わかりにくいと思いますので、具体的に例をあげて説明します。

例1:海水浴場の利用
 海水浴場の砂浜は、ビニールシートを敷いたりビーチベッドおいたりして利用しますが、そのほかに人が歩くスペースが必要となります。
 夏の鎌倉・湘南海岸など非常に混雑しますので、人がぎっしりと砂浜を埋め尽くし、隣にいる人(グループ)との距離はかなり近くなります。それでもお互いが支障なく利用できる状態にあります。
 そのMAX(最大限)のところが、物理的収容力(physical capacity)です。これは「1人当たり何㎡」という単位で表すことができます。

例2:湿原の利用
 現在、優れた植生を持つ湿原は、木道の上を歩くようになっていますが、木道が設置される前は、人数が少ないですが、歩きやすいところなどを選んで直接湿原の中に入って歩いていました。
 尾瀬のように有名なところは入山する人が増えるにつれて、つまり利用密度が高まるにつれて、歩いたところが踏み固められ、自然のままではもとの湿原の状態に戻らなくなってしまいました。
 その自然に回復できる限界のところが生態的収容力(ecological capacity)です。
 これは、例えば、単位面積当たりの利用人数で表されますが、短い時間に利用が集中すればより回復が難しくなりますので、利用人数の総量だけではなく、利用の集中度合にも注意する必要があります。利用が特定ルートに沿ったものであれば、通行量で表すことになります。
 芝生の広場は人工的につくられるものですが、利用密度が高まると損傷して裸地化してしまいます。芝生が回復可能な利用密度も生態的収容力として捉えられます。

例3:木道の利用
 湿原等に木道が整備されるとその上を歩くようになります。当然の帰結として、歩きやすくなるから利用者が増えます。尾瀬のような有名な人気のある場所ではシーズンにはかなりの混雑が生じることになります。
 せっかく自然の中にいるのに、木道の上で行列ができてまうとゆっくり自然を楽しめないし、自由に歩けない、ということになってしまいます。
 自然の中を歩いている印象が損なわれない限界の混雑の度合いがあり、そのようなものが心理的収容力(psycological capacity)です。
 木道を歩く場合には、歩いているグループ間の平均距離や単位時間当たりの通行量で表されます。草地の園地などで自由に腰をおろす場合には、グループ間の距離、グループ(あるいは1人)当たりの専有面積、単位面積当たりの利用密度などで表されます。

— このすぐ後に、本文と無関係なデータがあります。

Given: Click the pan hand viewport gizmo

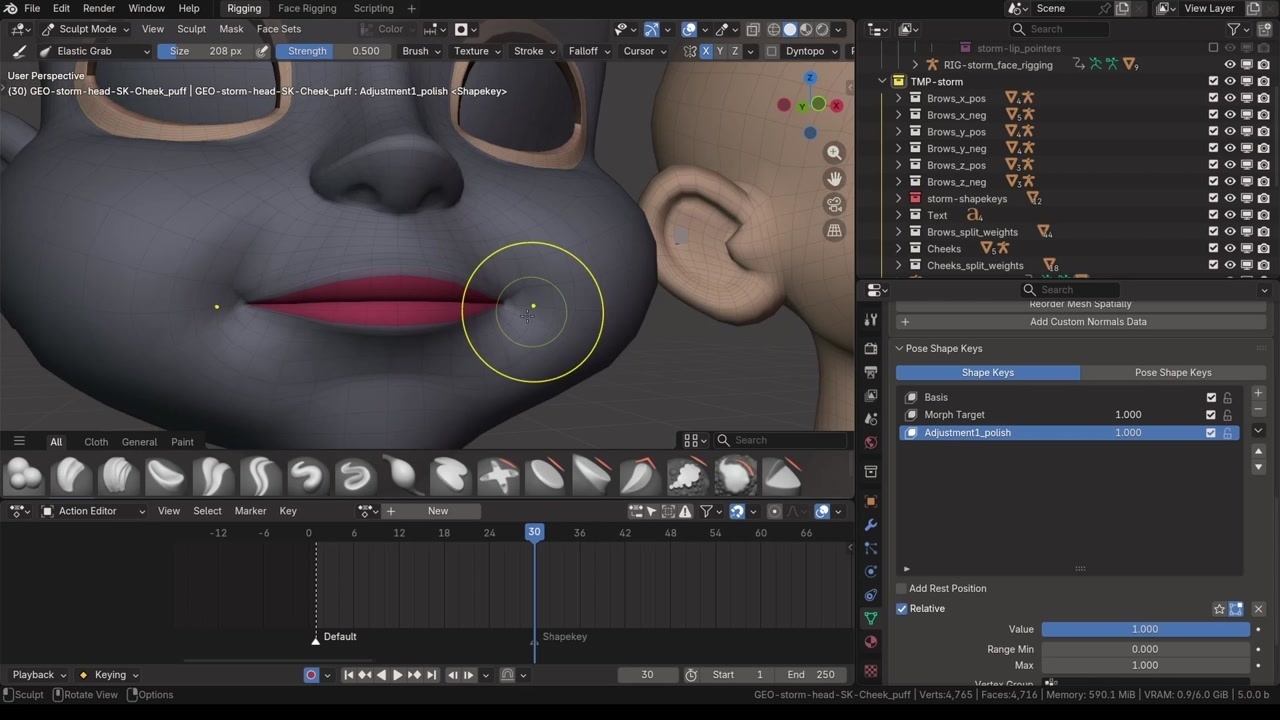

A100_1 この写真は、京都の鴨川の川床です。この写真の右端の方を見ると、2組のカップルと1組の女の子のグループが川べりに座っています。
(写真をクリックすると拡大されて見やすくなります。)
 彼・彼女たちは、隣のカップル・グループが気にならない程度の距離をとって座っています。これも、心理的な距離です。

以上の

 物理的収容力(physical capacity)
 生態的収容力(ecological capacity)
 心理的収容力(psycological capacity)

の3つは、適正収容力(optimum capacity)を表すには、わかりやすい概念です。もちろん個別に算定するには手間がかかりますが、それぞれの空間の特徴(広さ、環境、地表の状況など)と利用目的(活動の種類)によって、概ね決定されるものと考えられます。
物理的に過剰な混雑が生じれば、利用できない人が現れたり、待ち行列が生まれたり、人と人がぶつかりトラブルが生じたりします。生態的に過剰な利用は、自然環境の損傷となって現れます。心理的に過剰な利用は、体験の質を低下させ、魅力を低下させ、早く帰ってしまったり、来訪・再訪をためらわせる心理的な影響となって現れたりします。

これらは、適正収容力・地域容量を考える基本的なレベル(第一段階)といえます。